Daylight Savings

Continuing a thought embedded in my last post I wonder anew about our obsession with Daylight Savings. It seems like we visit and debate the topic every few years, making changes back and forth. Some argue that we’re actually trying to save the Evening; that the energy conservation rationale is merely a rationalization. I’m trying to find out what we do that’s so important it needs an extra hour of daylight. We finish work at 5pm or thereabouts so that can’t be the real reason; in any case, we burn lights throughout the day in our offices and homes, so we’re not really saving any energy. Maybe an hour more of golf or some other sport? But how about winter? Besides, what we’re really doing is stealing from Morning to give to Evening, robbing Eos (Aurora) to placate Hespera! Why not just go to bed early and wake up an hour earlier?

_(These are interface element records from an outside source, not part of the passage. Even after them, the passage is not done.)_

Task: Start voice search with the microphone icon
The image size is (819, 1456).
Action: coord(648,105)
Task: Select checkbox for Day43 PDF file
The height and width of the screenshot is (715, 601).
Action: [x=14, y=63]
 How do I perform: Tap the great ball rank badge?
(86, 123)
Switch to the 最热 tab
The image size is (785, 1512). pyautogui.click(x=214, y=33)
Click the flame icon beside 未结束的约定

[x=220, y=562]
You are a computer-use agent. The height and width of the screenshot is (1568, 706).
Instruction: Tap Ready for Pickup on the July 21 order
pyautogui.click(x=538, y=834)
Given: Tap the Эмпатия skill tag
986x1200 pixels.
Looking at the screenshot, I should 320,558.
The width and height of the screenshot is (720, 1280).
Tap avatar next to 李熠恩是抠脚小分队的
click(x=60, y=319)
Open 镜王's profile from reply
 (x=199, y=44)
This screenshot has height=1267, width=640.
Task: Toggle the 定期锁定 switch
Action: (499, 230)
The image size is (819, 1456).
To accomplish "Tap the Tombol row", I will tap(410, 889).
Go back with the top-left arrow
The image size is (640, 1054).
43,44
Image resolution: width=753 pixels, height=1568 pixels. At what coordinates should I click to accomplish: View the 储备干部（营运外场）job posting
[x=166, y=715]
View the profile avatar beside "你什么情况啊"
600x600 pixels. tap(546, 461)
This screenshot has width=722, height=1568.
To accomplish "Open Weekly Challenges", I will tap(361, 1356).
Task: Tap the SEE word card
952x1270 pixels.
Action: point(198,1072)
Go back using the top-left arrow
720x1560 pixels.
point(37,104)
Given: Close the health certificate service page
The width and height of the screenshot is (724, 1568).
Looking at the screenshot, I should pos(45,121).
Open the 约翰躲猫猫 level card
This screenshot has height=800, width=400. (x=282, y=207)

Could it be that we’re afraid not just of the Dark but also of Time? Think about it; everything we do suggests that we think of Time as an opponent to be attacked, diced into slices, and controlled so we can apportion and assign tasks to every minute of the day–the American work ethic, we say. It seems to be different in countries with ancient cultures–they have a more friendly perspective of Time, are more willing to meander along with it. They don’t see it in terms of hours and minutes or even days; after billions of yesterdays they know there’s always another tomorrow.

For us each day somehow seems unconnected to the one before or after. We rush through every hour for fear of wasting minutes as though Time were an expendable commodity, as though there’s a close of business in everything we do. We invent mindless television, internet search engines to surf incessantly for inane and unseemly things, talk radio, and cyberspace social networks to fill the inevitable spaces in our day, to pretend we’re engaged in something, anything–god forbid that we sit quietly and think or read. In fact, we don’t just work anymore, we multi-task–hyper-extending linear time in vertical directions, piling on more work into every moment.

We have less free time than any other country–and more stress. Perhaps if we didn’t have Daylight Savings we’d sleep more and work less! How bad could that be?!